_Artikel_:

* * *

Nun sind die organisierten katholischen Frauen nicht bekannt dafür, zu allem Ja und Amen zu sagen. Umso bemerkenswerter, was die Vorsitzende der Katholischen Frauenbewegung Österreichs, Angelika Ritter-Grepl, der „Presse am Sonntag“ vom Treffen verrät: „Es war ein historischer Moment.“ Und, setzt sie mit Begeisterung nach: „Das Treffen ist sehr geglückt. Wir Frauen sind sehr froh, weil die Bischöfe wirklich zugehört haben. Die ganze Palette der Themen Frauen in Kirche und Gesellschaft wurde angesprochen.“ Wir lernen: Zuhören statt predigen ist keine Selbstverständlichkeit, kommt aber recht gut an. Natürlich wurde das besonders delikate Thema Frauenpriestertum angetippt, aber nur kurz, soll ja niemand verschreckt werden. Angelika Ritter-Grepl ist jedenfalls zufrieden und erwartet, dass dieses Date ein Beginn war, Beginn für einen strukturierten Prozess der Einbindung von Frauen.

* * *

_Aufgaben_:
A) Bring im Artikel über das Treffen der katholischen Frauen mit den Bischöfen den Abschnitt auf neuen Stand, der mit den Worten „Nun sind die“ anfängt und mit „Einbindung von Frauen.“ aufhört. Setz dabei „Gespräch“ an die Stelle von „Date“.
B) Beantworte kurz diese Fragen zum Artikel:
(i) Welcher Zeitung hat Angelika Ritter-Grepl vom Treffen erzählt?
(ii) Welches besonders heikle Thema wurde nur kurz angetippt?
(iii) Wofür soll das Treffen nach ihrer Erwartung ein Beginn gewesen sein?
C) Schreib den Artikel über das Treffen der katholischen Frauen mit den Bischöfen nach seinem letzten Satz weiter.

_Datenauszug_:
* * *

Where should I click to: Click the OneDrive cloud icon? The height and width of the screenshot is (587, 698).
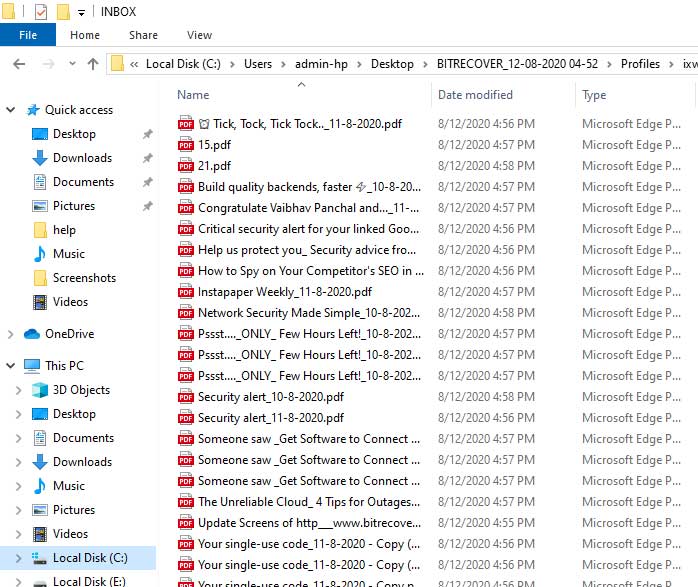[32, 334]
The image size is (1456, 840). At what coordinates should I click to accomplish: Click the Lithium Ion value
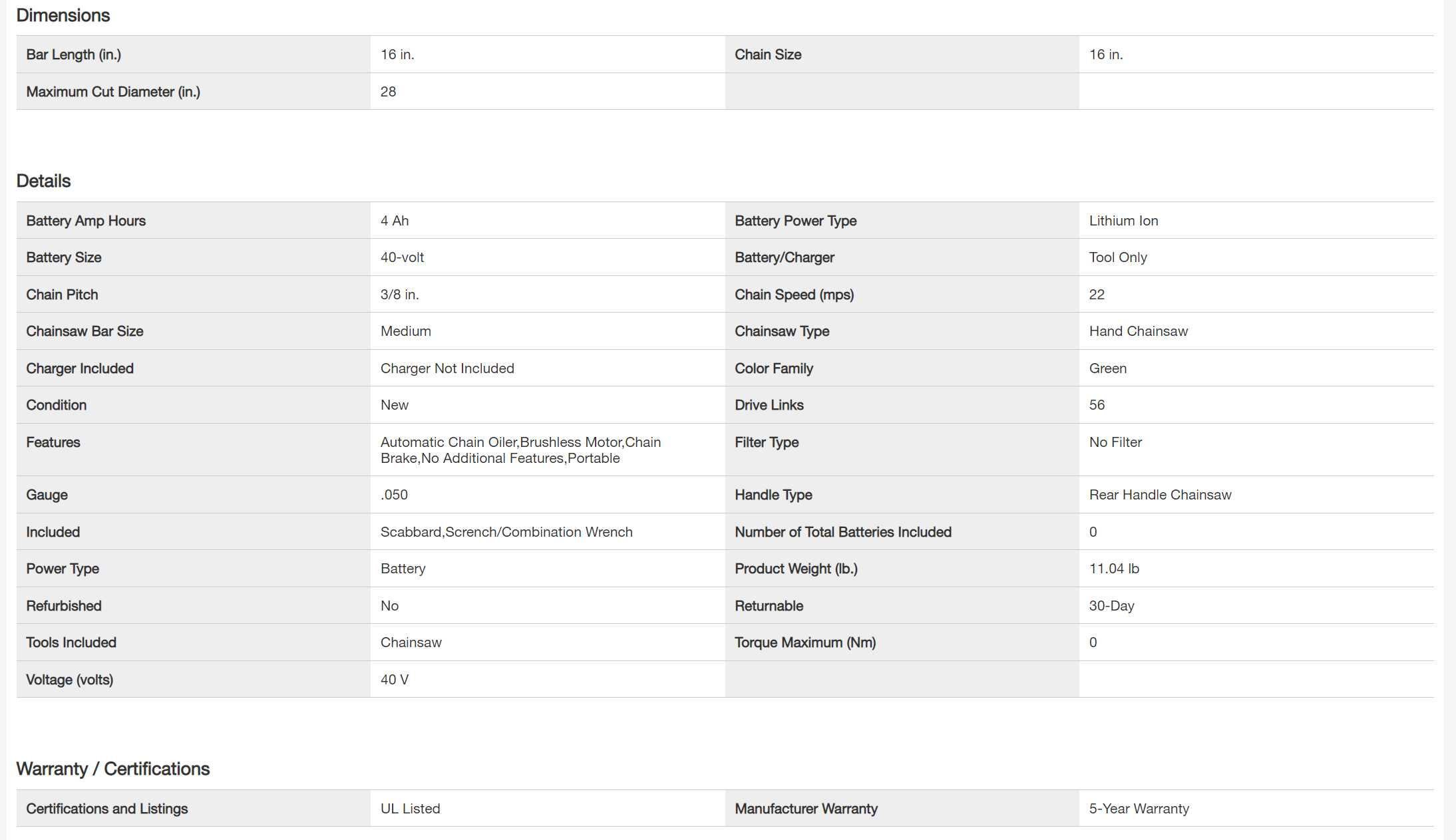tap(1123, 221)
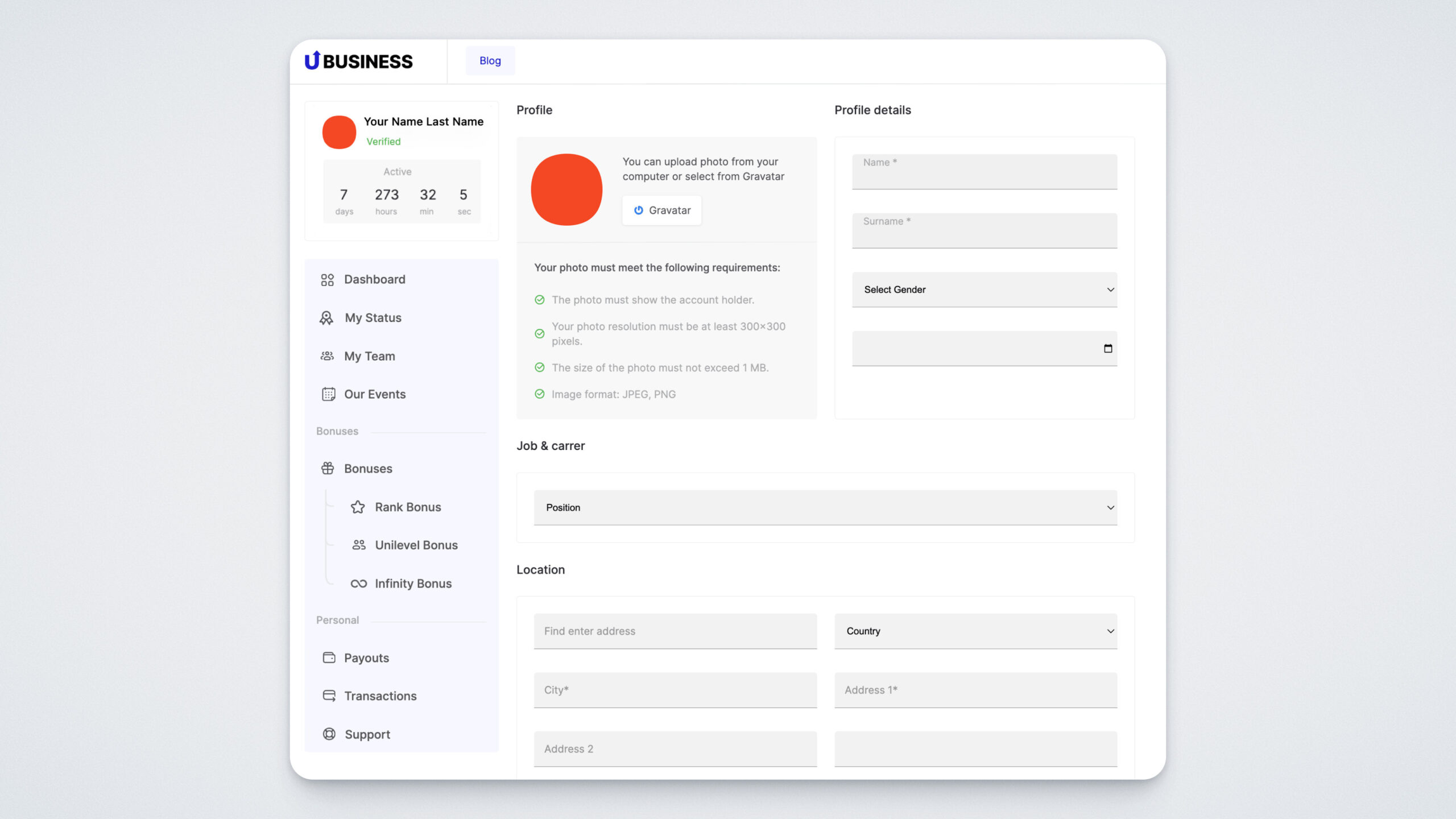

* * *

_Lösungen_:
A)
Nun sind die organisierten katholischen Frauen nicht bekannt dafür, zu allem Ja und Amen zu sagen. Umso bemerkenswerter, was die Vorsitzende der Katholischen Frauenbewegung Österreichs, Angelika Ritter-Grepl, der „Presse am Sonntag“ vom Treffen verrät: „Es war ein historischer Moment.“ Und, setzt sie mit Begeisterung nach: „Das Treffen ist sehr geglückt. Wir Frauen sind sehr froh, weil die Bischöfe wirklich zugehört haben. Die ganze Palette der Themen Frauen in Kirche und Gesellschaft wurde angesprochen.“ Wir lernen: Zuhören statt predigen ist keine Selbstverständlichkeit, kommt aber recht gut an. Natürlich wurde das besonders delikate Thema Frauenpriestertum angetippt, aber nur kurz, soll ja niemand verschreckt werden. Angelika Ritter-Grepl ist jedenfalls zufrieden und erwartet, dass dieses Gespräch ein Beginn war, Beginn für einen strukturierten Prozess der Einbindung von Frauen.

B)
(i) Der „Presse am Sonntag“.
(ii) Das Frauenpriestertum.
(iii) Für einen strukturierten Prozess der Einbindung von Frauen.

C)
Die offizielle Erklärung der Bischöfe zur Sommertagung war lang wie stets, in sechs Kapitel gegliedert, darunter Familie und Abtreibung, aber nichts zu dem Treffen. Dabei hätten die Exzellenzen damit in der Öffentlichkeit gepunktet. Man könnte zu EM-Zeiten sagen: Der Zug zum Tor fehlt.